Grass & Greenhouse

The track up to the house here has a large, well I was going to say lawn but grassed area is a better description with trees dotted around. Hopefully, in another five years or so, we’ll have a bit of a shelter belt as the trees grow.

Lawn Area by Track

Lawn Area by Track, dotted with trees

The one thing that does do really well here is grass, for which the sheep are very grateful, but it means that if you don’t keep mowing regularly the grass is out of control very quickly.

I’m fortunate in that we’ve got a really good lawnmower. It’s a petrol driven rotatory with powered drive. It also offers a side discharge as well as a large grass box so the way to tackle overgrown areas is to go over with the side discharge, rake up the grass and then go over again with the box on.

Grass cutting mulch

Grass cutting mulched area to rear of greenhouse, sycamore in background.

Once the level is down, reduce the cutting height and run over again. Suffice to say that it was a good day’s work to turn it back into a neat(ish) lawn again. The cuttings were enough to mulch a patch 8′ by 16′ a good foot thick behind the greenhouse. That will keep the weeds from growing. In the autumn I’ll be planting a blackberry and a tayberry there.

Whilst the south of England was moaning about roasting in the burning sun on Friday, we had rain. I still got a few hours outside though, in the greenhouse. It was actually really pleasant in there, warm enough and dry with the sound of the rain pattering down on the glass.

constructing border edge

Greenhouse border edging under construction

Before I lay the slabs up the centre of the greenhouse, I’m putting in an edge for the border to stop the soil getting all over the path. I find a border really useful in a greenhouse. Firstly, if you plant tomatoes into a border they have as much root run as they want and borders hold water for longer than pots or growbags.

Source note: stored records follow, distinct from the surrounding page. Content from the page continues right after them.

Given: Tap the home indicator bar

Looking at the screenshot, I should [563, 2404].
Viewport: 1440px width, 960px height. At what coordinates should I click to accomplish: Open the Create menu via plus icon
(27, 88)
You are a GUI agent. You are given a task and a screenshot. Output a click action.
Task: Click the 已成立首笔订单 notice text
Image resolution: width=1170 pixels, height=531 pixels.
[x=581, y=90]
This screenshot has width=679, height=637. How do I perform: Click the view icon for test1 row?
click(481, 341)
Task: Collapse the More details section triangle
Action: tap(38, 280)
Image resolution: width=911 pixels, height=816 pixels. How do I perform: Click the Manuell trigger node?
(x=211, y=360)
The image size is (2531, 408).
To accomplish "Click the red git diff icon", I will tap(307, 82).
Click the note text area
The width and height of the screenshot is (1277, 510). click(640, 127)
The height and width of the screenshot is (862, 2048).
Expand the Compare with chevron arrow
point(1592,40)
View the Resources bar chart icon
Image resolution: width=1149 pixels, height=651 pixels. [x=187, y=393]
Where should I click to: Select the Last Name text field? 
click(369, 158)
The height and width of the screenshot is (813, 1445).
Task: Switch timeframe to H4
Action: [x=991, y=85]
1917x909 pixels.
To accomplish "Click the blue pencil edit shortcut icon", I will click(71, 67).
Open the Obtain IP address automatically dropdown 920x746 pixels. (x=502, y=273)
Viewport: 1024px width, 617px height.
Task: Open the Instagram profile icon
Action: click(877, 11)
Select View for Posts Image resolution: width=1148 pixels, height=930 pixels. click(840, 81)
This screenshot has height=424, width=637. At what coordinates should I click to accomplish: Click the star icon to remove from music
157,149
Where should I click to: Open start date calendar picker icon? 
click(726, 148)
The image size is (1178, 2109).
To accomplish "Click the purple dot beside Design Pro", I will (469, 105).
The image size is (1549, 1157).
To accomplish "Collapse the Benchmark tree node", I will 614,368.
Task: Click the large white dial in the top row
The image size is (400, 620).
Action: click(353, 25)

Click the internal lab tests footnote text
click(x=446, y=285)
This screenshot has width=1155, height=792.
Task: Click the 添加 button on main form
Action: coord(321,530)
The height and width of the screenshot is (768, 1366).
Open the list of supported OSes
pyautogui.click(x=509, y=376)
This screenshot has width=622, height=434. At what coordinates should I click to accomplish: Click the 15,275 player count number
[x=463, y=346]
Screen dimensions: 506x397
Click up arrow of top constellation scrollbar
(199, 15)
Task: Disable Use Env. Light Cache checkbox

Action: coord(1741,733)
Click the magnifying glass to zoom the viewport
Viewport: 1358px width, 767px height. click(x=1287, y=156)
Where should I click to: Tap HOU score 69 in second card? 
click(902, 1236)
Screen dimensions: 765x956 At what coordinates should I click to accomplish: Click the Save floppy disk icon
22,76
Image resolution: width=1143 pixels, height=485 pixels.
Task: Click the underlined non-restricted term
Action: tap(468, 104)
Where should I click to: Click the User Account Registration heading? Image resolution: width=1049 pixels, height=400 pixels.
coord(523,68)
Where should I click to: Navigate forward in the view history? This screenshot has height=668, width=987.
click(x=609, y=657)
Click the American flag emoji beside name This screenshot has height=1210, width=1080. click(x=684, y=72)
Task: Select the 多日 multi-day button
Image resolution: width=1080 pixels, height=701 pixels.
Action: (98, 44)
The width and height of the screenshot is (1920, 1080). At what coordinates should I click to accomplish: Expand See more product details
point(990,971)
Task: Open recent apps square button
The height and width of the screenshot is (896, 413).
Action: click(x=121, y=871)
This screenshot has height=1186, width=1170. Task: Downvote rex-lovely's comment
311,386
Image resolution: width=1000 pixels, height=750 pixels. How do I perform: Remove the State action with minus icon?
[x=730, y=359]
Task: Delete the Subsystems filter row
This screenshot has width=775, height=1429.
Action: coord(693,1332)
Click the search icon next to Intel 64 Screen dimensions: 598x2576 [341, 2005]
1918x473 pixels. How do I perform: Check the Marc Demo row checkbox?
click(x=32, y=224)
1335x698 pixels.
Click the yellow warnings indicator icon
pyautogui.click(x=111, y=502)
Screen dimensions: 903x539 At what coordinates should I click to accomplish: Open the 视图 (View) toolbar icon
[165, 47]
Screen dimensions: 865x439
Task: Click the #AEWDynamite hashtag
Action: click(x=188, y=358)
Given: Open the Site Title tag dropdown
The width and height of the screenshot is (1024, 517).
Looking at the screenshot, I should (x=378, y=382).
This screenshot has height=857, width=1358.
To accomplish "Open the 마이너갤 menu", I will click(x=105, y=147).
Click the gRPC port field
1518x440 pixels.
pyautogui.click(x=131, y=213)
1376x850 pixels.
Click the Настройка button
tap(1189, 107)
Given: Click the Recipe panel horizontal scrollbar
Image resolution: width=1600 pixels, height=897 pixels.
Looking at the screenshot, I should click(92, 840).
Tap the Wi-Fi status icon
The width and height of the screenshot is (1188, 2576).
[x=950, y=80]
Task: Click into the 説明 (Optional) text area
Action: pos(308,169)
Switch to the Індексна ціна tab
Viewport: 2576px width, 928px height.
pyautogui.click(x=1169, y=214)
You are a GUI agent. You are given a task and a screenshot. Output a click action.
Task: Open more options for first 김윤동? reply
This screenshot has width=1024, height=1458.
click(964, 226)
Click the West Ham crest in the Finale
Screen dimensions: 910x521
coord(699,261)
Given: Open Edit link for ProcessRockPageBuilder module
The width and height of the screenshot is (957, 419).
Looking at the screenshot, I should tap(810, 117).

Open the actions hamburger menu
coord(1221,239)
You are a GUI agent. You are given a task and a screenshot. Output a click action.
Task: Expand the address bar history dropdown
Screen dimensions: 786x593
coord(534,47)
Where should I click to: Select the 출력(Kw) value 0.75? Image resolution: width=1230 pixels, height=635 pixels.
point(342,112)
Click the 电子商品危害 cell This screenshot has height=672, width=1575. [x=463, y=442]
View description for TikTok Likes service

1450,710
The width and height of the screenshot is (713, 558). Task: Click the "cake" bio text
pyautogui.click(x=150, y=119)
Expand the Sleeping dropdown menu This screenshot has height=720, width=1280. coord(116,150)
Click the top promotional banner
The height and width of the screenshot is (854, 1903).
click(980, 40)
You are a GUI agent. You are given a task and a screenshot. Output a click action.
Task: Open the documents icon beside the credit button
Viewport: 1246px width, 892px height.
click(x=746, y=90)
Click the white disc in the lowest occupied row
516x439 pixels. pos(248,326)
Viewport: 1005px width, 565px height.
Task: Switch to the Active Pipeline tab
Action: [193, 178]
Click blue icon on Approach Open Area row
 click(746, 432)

Borders are useful for other crops as well, everything from saladings to forced carrots. You do need to invest some time getting a good depth of soil in the border and quality of course. Some growers go in for lasagne beds in greenhouses, but I’m not convinced that’s a good idea.

The other drawback of a border is that you need to dig out a portion of the soil and replace with fresh every couple of years. They can be a disease reservoir as well. Of course, in the worst case, you can rest the soil by growing in pots and growbags laid on top of the border for a year.


Greenhouse border edge finished, ready for sand for slab base

Border edge finished, got a layer of sand laid down ready to bed the slabs on. It does seem that the work goes slowly, these jobs taking more time than I expected but on the other hand, I’ve done more than just the greenhouse structure.

The tomatoes were side-shooted again and tied in to the canes, the aubergine and cucumber potted on and Val picked up some bargain pepper plants that needed potting on a couple of weeks ago.

Behind the greenhouse there was a sycamore that we had to cut down to a six foot high stump come pollard as it was rotten and about to fall down. It’s reacted by throwing up loads of shoots and bushing up like a triffid on steroids. I cut it back which produced quite a pile and shredded the cuttings.

It never fails to amaze me how a massive pile of woody cuttings or hedge clippings will shred down to just a small pile. No rain predicted until Tuesday so it looks like another good day on the plot tomorrow.